Opinion: James Comey’s fatal vanity

James Comey loves the spotlight. After a while, the spotlight does not love him back.

That’s because, in the harsh glare of the spotlight, you begin to see something unfortunate. You begin to see that it has never been enough for Comey to strive to be fair and honest and ethical, the guideposts by which he has lived his public life. You begin to see that his Achilles heel, his Kryptonite, is that he needs to see that image of himself reflected back to him by others, that he needs to be recognized by others to be fair and just and ethical. 

It is that distinction, that excessive concern for reputation, that represents Comey’s fatal vanity and primary professional flaw. And unfortunately, that flaw in an otherwise good man helped to change the outcome of a presidential campaign and with it the course of American history.

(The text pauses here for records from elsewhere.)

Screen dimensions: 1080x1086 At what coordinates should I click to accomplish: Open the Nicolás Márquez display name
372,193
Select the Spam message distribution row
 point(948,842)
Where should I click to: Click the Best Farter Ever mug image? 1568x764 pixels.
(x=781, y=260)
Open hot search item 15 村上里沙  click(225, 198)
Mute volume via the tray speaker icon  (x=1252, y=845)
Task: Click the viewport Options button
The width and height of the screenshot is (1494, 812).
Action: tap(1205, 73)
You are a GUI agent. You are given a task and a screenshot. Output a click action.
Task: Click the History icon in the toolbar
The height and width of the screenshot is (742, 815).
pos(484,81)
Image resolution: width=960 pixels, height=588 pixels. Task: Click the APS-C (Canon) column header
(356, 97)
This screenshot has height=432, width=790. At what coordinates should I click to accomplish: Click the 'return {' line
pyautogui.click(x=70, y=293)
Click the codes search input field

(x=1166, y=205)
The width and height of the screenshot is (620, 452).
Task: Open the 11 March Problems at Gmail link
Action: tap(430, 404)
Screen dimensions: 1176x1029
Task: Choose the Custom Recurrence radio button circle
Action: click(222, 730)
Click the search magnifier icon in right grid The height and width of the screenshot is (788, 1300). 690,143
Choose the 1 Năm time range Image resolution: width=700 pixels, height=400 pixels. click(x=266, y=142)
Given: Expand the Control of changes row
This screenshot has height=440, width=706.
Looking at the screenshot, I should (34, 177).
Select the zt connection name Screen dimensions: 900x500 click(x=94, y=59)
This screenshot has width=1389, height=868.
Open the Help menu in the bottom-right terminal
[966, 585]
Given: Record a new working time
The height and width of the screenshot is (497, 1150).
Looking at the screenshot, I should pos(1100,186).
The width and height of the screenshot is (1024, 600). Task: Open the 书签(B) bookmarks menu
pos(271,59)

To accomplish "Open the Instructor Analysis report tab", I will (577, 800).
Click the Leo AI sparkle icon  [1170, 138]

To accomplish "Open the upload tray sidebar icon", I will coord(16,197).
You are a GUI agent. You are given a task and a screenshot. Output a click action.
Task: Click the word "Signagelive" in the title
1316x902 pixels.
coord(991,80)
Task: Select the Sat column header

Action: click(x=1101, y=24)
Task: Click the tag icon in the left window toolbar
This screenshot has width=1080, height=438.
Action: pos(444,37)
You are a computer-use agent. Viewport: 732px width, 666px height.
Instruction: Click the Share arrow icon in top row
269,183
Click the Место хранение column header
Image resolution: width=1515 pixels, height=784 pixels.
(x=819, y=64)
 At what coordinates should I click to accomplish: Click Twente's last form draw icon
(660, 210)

For me, the first clear explanation of that weakness came a year ago, in Comey’s testimony to the Senate Intelligence Committee. Contrary to standard Justice Department practice, Comey had taken it upon himself, as FBI director, to decide whether Hillary Clinton should be prosecuted for using a private email server that occasionally handled classified material.

Contrary to standard practice, Comey had also used a highly dramatic public setting to explain his decision not to prosecute. And contrary to practice, policy and function, Comey used that public occasion to go well beyond questions of criminal liability within his purview to harshly criticize Clinton for what he called her “extremely careless” handling of classified material.

In the Senate committee, Chairman Richard Burr, Republican of North Carolina, asked Comey whether he had developed any second thoughts about how he had handled that situation.

“Honestly, no,” Comey told the committee. “It caused a whole lot of personal pain for me but as I look back, given what I knew at the time and even what I've learned since, I think it was the best way to try to protect the justice institution, including the FBI.... I had to do something separately to protect the credibility of the investigation, which meant both the FBI and the Justice Department.”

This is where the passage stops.